Rising narcissism isn’t so much a trend as the trend behind all other trends. In preparation for the 2013 edition of its diagnostic manual, the psychiatric profession is currently struggling to update its definition of narcissistic personality disorder. Still, generally speaking, practitioners agree that narcissism manifests in patterns of fantastic grandiosity, craving for attention, and lack of empathy. In a 2008 survey, 35,000 American respondents were asked if they had ever had certain symptoms of narcissistic personality disorder. Among people older than 65, 3 percent reported symptoms. Among people in their 20s, the proportion was nearly 10 percent. Across all age groups, one in 16 Americans has experienced some symptoms of NPD. And loneliness and narcissism are intimately connected: a longitudinal study of Swedish women demonstrated a strong link between levels of narcissism in youth and levels of loneliness in old age. The connection is fundamental. Narcissism is the flip side of loneliness, and either condition is a fighting retreat from the messy reality of other people.

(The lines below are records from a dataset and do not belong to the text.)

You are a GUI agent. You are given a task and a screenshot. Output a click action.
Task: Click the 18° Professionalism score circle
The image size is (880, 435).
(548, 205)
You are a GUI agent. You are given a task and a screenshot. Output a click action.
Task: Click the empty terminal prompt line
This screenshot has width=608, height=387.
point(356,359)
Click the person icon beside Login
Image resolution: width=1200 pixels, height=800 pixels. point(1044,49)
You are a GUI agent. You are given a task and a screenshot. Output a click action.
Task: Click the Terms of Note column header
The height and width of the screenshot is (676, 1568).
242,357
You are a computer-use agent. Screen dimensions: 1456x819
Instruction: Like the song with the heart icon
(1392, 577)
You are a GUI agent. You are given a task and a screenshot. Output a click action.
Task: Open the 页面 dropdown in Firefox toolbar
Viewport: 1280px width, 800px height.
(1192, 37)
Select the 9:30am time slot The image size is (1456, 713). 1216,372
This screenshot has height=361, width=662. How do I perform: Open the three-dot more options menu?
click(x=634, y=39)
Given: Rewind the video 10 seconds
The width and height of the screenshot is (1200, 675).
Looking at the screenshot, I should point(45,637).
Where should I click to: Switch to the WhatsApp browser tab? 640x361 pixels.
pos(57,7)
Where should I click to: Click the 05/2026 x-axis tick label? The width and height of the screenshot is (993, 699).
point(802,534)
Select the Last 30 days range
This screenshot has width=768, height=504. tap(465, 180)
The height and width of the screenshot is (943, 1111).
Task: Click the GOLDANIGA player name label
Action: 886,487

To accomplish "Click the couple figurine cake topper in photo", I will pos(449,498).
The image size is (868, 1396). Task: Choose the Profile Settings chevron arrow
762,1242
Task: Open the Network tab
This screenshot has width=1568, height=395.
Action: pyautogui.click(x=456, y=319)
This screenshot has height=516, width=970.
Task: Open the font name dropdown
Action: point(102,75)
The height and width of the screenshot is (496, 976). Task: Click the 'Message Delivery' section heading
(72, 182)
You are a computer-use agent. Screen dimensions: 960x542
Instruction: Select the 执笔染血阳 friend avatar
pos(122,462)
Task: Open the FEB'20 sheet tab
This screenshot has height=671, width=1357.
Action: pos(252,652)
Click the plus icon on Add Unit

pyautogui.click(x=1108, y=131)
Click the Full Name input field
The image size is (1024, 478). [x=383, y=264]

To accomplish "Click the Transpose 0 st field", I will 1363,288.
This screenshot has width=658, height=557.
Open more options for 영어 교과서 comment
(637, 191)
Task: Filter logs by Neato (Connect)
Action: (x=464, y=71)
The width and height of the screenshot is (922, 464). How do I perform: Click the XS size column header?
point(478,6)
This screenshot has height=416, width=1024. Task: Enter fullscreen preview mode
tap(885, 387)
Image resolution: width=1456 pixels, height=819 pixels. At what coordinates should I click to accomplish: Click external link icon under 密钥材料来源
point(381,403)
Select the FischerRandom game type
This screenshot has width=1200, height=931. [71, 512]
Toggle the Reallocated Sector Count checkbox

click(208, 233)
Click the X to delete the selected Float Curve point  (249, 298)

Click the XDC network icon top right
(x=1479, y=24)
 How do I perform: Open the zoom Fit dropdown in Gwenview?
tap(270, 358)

A considerable part of Facebook’s appeal stems from its miraculous fusion of distance with intimacy, or the illusion of distance with the illusion of intimacy. Our online communities become engines of self-image, and self-image becomes the engine of community. The real danger with Facebook is not that it allows us to isolate ourselves, but that by mixing our appetite for isolation with our vanity, it threatens to alter the very nature of solitude. The new isolation is not of the kind that Americans once idealized, the lonesomeness of the proudly nonconformist, independent-minded, solitary stoic, or that of the astronaut who blasts into new worlds. Facebook’s isolation is a grind. What’s truly staggering about Facebook usage is not its volume—750 million photographs uploaded over a single weekend—but the constancy of the performance it demands. More than half its users—and one of every 13 people on Earth is a Facebook user—log on every day. Among 18-to-34-year-olds, nearly half check Facebook minutes after waking up, and 28 percent do so before getting out of bed. The relentlessness is what is so new, so potentially transformative. Facebook never takes a break. We never take a break. Human beings have always created elaborate acts of self-presentation. But not all the time, not every morning, before we even pour a cup of coffee. Yvette Vickers’s computer was on when she died.